Wydown’s pursuit days suggest a new method of learning.


Robin Fultz

Students at Wydown Middle School engage in Pursuit Day.

The Clayton School District’s purpose in educating students, as described in its vision statement, is to “develop leaders who shape the world through independence, creativity and critical thinking.”

Yet for most students, primary and secondary schooling consist of prescribed, rigorous academic curriculum with little room for the choice and independence that foster this creativity.

Other school districts around the nation have adopted systems that give students more agency to pursue topics that genuinely interest them.

Walter Payton College Prep, a top-ranked high school in Chicago, places a large emphasis on enriching education and granting students opportunities to enhance their schedules with untraditional seminars.

These “choice periods” range from activities such as horseback riding to classes on improv comedy and do little to diminish the academic rigor of the school: Walter Payton College Prep has a college attendance rate of 99 percent and students score around eight points higher than the state average on the ACT.

Last year, Wydown adopted a similar system. The generally-unproductive early release Fridays were transformed into “Pursuit Days,” where students were given the liberty to choose what they wanted to learn.

At the beginning of the year, teachers compiled a list of potential classes that wouldn’t normally be taught in a school setting, similar to those at Walter Payton College Prep.

After a few days, students picked and ranked their favorites. While the concept behind Pursuit Day was intriguing, the actual implementation was less than ideal.

A survey taken by participating students at the end of the year revealed the common sentiment that Pursuit Day did not reach its potential.

Many students did not receive their first choice of class, weren’t with friends or didn’t like the classes they chose in general.

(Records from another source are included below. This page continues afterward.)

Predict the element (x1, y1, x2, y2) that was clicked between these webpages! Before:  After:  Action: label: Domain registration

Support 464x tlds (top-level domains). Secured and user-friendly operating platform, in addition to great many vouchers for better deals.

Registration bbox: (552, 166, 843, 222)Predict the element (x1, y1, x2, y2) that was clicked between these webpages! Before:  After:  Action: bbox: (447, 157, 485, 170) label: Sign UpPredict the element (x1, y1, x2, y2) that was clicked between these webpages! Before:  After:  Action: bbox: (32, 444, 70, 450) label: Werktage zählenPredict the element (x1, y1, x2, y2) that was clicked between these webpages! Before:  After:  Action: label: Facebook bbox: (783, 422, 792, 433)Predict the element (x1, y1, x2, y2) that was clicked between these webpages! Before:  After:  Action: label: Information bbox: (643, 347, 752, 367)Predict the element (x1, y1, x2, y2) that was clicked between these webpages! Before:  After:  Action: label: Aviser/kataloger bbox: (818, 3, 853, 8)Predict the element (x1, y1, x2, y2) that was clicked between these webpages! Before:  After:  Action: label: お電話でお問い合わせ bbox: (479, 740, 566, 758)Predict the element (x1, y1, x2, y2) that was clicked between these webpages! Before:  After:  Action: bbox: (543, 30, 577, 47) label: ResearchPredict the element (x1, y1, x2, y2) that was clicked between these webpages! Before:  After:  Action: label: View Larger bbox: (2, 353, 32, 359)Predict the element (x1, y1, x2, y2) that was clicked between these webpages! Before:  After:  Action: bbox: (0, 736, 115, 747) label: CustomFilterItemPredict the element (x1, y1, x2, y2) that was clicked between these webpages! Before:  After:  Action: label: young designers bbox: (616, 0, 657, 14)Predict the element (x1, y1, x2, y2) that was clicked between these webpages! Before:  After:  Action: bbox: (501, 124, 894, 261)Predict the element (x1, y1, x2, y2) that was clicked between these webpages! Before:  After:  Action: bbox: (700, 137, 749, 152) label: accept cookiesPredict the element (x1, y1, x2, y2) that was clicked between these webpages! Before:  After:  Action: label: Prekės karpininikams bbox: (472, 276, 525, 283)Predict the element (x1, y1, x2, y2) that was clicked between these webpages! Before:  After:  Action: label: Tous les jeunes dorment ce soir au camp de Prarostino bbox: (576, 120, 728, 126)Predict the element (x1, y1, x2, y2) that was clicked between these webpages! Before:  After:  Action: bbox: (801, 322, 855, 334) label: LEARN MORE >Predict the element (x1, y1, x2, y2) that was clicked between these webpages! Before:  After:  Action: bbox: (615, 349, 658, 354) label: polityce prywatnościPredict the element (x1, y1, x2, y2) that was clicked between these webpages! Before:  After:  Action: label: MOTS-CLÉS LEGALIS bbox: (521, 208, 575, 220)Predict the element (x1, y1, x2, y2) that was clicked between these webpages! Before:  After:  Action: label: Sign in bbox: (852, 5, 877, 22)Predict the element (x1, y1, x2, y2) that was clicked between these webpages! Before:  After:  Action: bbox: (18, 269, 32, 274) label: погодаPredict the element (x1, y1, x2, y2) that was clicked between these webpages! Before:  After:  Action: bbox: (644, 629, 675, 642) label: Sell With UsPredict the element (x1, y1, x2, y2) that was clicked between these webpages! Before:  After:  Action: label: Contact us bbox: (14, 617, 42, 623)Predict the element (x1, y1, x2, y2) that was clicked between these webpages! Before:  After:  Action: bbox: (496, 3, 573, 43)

Some of these classes were located outdoors, and often didn’t work well due to the unpredictability of St. Louis weather. This year, the district decided to stop and re-evaluate the program.

A study published in the Journal of the American Academy of Child and Adolescent Psychiatry in 2010 found that approximately one in four youth meets the criteria for a “mental disorder with the potential to have a severe impairment across their lifetime”, with nearly a third of students suffering from an anxiety-related disorder.

These numbers have risen over the past few decades as schools across the country have propagated competitive academic environments.

The District must break the monotony of work and stress and embrace the approach successfully implemented in other schools to give students some agency behind their learning.

According to Senior Vice President for Education Pathways Carolyn Booker, having enrichment classes and programs leads to “an increased motivation to learn, improved self confidence, feelings of belonging to a larger community and reduced anxiety” in students.

A re-imagined Pursuit Day could serve as a way for the District to better achieve its holistic educational goal and help students grow in ways beyond the classroom.

Creating a better and successful Pursuit Day could consist of making sure students are put into their desired classes, as well as offering a larger variety of classes, focusing in all areas of interest (music, arts, science, tech, math, etc.).

Also, having the option to have different classes for different semesters could give students a chance to be in classes they want and so the students can be with their friends, and explore other areas of interest.

CHS could take a page from the efforts at WMS and consider adopting a model similar to Pursuit Day and Payton’s Seminar Schedule.

On Early Release PD Days – rather than having a full schedule of shortened class periods – the morning could be dedicated to two longer seminar periods.

Teachers could propose passion classes for students to chose from. This move could energize teachers by providing flexibility and opportunity to teach something that they really love but is outside of their subject area. Additionally, this provides students agency in their learning, since they would get to select which seminar course they want to take.

Seminar day could also serve as an avenue for community members to engage with the student body by volunteering to host a class for students.

The opportunity to break away from the grind is upon us — we should take it.